Smoking is a very important factor in surgery. Chemicals from smoking can cause vasoconstriction of blood vessels, which restricts the blood supply to the newly re-draped and transferred tissues. Smoking must be stopped at least 2 to 3 months prior to surgery in order to eliminate the risk of further tissue loss. It is important to understand that all smokers, regardless of quantity, are at an increased risk of tissue death following surgery.


Nasal reshaping involves shaving away the excess nasal glandular overgrowth to achieve an aesthetically pleasing nasal shape. The wound surface is then allowed to re-heal by a process termed re-epithelialization. Careful attention is made to leave enough skin adnexal structures available at the wound base to allow for proper re-healing. Scalpel, dermabrasion, electrocautery, laser or a combination of these methods can be used for nasal reshaping. All methods produce similar results.

At the completion of the procedure, bleeding vessels are controlled and an ointment based dressing is applied to the wound.


The typical convalescence following rhinophyma surgery is approximately 3-4 weeks. Ointment and bandage dressings are used for the first 2-3 weeks. Pain is controlled with prescription medications for the first few days. Most patients require only over-the-counter medications or are comfortable without pain medication within days of the procedure.


Several weeks must pass post-surgery before a final look can be assessed. In the meantime, it is essential that sun protection using high SPF sunscreens is adhered to, and this should be lept up to 18 months after surgery in order to prevent a darkening of the wounds. Despite these inconveniences, patient satisfaction for this procedure is very high.


Although surgical complications with this procedure are rare, it is still possible, and important that you understand the possible complications that can occur. A discussion with the surgeon regarding risk is always important. Listed below are the most common complications that can occur, divided into early and late complications:



  • Bleeding
  • Infection
  • Bruising
  • Wound healing problems (increased risk in smokers)
  • Numbness
  • Asymmetry
  • Unacceptable scars
  • Hyperpigmentation (darker skin colour)
  • Minor edge deformity (at the junction of the treated and untreated skin)

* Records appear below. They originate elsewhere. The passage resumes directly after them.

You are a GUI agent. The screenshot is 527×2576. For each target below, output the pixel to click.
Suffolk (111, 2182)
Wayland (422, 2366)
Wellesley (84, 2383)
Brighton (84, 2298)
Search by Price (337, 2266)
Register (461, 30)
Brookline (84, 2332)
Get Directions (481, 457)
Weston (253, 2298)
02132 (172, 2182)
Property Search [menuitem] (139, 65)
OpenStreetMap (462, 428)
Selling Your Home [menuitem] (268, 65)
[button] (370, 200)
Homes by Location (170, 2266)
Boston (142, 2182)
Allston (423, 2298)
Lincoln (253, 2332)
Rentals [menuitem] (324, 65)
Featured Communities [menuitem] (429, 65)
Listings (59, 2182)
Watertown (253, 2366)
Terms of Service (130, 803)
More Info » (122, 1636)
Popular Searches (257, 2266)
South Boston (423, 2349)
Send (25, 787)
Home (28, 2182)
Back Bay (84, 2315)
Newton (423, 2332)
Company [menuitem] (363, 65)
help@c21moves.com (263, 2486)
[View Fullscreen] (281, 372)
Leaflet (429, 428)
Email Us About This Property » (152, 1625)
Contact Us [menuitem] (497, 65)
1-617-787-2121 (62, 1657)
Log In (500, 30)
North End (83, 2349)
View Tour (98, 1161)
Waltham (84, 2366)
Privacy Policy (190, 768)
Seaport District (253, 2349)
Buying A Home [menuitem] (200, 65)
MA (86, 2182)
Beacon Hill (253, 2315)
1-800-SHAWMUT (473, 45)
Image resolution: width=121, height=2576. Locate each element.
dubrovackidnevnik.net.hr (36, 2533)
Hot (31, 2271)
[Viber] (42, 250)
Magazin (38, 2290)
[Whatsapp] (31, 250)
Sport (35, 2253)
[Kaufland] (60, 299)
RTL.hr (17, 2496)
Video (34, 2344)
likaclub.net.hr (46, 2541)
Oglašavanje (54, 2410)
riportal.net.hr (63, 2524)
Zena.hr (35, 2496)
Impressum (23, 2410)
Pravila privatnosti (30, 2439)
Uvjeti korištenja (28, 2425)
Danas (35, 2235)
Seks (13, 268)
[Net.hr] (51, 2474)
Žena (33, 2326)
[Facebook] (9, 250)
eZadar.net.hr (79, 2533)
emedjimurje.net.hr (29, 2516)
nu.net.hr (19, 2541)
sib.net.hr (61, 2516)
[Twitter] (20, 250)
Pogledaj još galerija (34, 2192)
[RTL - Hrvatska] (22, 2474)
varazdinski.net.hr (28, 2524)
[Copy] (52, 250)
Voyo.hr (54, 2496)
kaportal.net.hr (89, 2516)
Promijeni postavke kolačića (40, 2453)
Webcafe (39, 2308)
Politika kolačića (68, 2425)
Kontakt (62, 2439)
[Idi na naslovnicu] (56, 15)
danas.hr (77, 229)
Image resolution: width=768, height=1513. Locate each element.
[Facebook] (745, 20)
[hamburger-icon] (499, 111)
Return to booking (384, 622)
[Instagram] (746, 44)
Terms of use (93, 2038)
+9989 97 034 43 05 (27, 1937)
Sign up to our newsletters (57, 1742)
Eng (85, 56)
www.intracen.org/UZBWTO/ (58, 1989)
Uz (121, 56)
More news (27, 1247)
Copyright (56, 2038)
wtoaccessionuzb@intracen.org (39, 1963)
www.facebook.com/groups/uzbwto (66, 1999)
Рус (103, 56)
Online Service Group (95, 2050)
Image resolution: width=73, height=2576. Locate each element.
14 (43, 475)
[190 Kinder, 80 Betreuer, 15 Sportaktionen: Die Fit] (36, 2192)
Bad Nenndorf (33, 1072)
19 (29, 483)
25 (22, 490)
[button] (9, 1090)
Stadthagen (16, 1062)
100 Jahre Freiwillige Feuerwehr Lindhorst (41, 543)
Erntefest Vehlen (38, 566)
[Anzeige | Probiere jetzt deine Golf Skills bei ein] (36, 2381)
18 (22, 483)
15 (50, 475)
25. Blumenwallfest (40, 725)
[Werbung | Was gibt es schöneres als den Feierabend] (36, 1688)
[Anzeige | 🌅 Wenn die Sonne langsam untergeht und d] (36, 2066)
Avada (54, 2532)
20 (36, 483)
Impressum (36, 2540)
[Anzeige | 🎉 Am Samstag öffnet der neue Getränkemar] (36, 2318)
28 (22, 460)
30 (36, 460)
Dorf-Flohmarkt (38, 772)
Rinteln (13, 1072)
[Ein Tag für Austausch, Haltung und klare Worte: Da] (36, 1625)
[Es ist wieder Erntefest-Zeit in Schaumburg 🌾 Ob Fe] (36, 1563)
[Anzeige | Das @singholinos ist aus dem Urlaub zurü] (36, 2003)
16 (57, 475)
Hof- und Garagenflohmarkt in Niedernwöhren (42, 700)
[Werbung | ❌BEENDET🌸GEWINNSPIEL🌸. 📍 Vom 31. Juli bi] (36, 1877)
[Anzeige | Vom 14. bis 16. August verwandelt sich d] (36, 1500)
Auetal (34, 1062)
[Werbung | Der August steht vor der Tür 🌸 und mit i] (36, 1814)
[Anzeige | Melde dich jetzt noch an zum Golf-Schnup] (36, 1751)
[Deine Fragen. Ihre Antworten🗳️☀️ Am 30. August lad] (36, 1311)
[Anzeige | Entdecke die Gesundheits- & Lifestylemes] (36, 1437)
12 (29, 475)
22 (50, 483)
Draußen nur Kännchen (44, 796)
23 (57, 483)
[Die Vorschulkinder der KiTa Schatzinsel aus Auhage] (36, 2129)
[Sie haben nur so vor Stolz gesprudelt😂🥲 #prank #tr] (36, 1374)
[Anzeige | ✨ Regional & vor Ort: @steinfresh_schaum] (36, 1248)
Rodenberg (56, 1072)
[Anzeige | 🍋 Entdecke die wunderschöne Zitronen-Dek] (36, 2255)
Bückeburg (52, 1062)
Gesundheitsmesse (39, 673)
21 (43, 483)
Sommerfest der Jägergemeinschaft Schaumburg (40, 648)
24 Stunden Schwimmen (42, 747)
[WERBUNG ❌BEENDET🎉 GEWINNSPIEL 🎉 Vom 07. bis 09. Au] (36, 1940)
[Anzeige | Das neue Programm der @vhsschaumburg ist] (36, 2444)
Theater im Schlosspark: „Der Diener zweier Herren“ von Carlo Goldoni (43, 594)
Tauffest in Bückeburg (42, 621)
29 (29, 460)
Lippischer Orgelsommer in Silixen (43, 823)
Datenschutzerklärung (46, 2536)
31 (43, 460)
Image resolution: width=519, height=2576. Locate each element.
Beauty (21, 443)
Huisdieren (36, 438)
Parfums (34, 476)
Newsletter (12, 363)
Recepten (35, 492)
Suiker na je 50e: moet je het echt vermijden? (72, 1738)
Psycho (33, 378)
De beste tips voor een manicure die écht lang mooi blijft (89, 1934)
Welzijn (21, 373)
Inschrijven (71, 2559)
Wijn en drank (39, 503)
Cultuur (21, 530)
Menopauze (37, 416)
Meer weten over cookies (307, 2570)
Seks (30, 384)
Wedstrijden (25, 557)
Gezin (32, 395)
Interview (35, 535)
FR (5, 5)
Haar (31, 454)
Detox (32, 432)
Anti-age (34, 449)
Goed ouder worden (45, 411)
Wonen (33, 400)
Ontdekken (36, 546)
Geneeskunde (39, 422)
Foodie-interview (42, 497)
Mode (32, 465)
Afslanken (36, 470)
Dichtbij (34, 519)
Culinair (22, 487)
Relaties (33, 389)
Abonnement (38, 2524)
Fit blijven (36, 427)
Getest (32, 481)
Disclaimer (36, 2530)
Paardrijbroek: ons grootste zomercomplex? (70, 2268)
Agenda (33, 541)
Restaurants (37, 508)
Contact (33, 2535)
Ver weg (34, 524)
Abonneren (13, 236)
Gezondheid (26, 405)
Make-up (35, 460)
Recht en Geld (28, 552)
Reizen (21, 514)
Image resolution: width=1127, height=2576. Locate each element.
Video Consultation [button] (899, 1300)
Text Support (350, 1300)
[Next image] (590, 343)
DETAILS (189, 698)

For a more detailed discussion on expected results, recovery, and specific complications, please see your individual surgeon.


The cost of rhinophyma surgery is covered under the Canadian Medical Plan, and is considered a medical procedure as well as an insured service. In certain select cases, or circumstances, the procedure may be considered cosmetic, in which case the fee for correction will be at the discretion of the surgeon that performs the procedure.


This website does not cover all of the medical knowledge related to rhinophyma surgery nor does it deal with all possible risks and complications of surgery on the nose. Although it is designed to provide the patient with greater depth of information in some areas, it is not intended to substitute for the in depth discussion between patient and surgeon that must occur prior to any surgical procedure.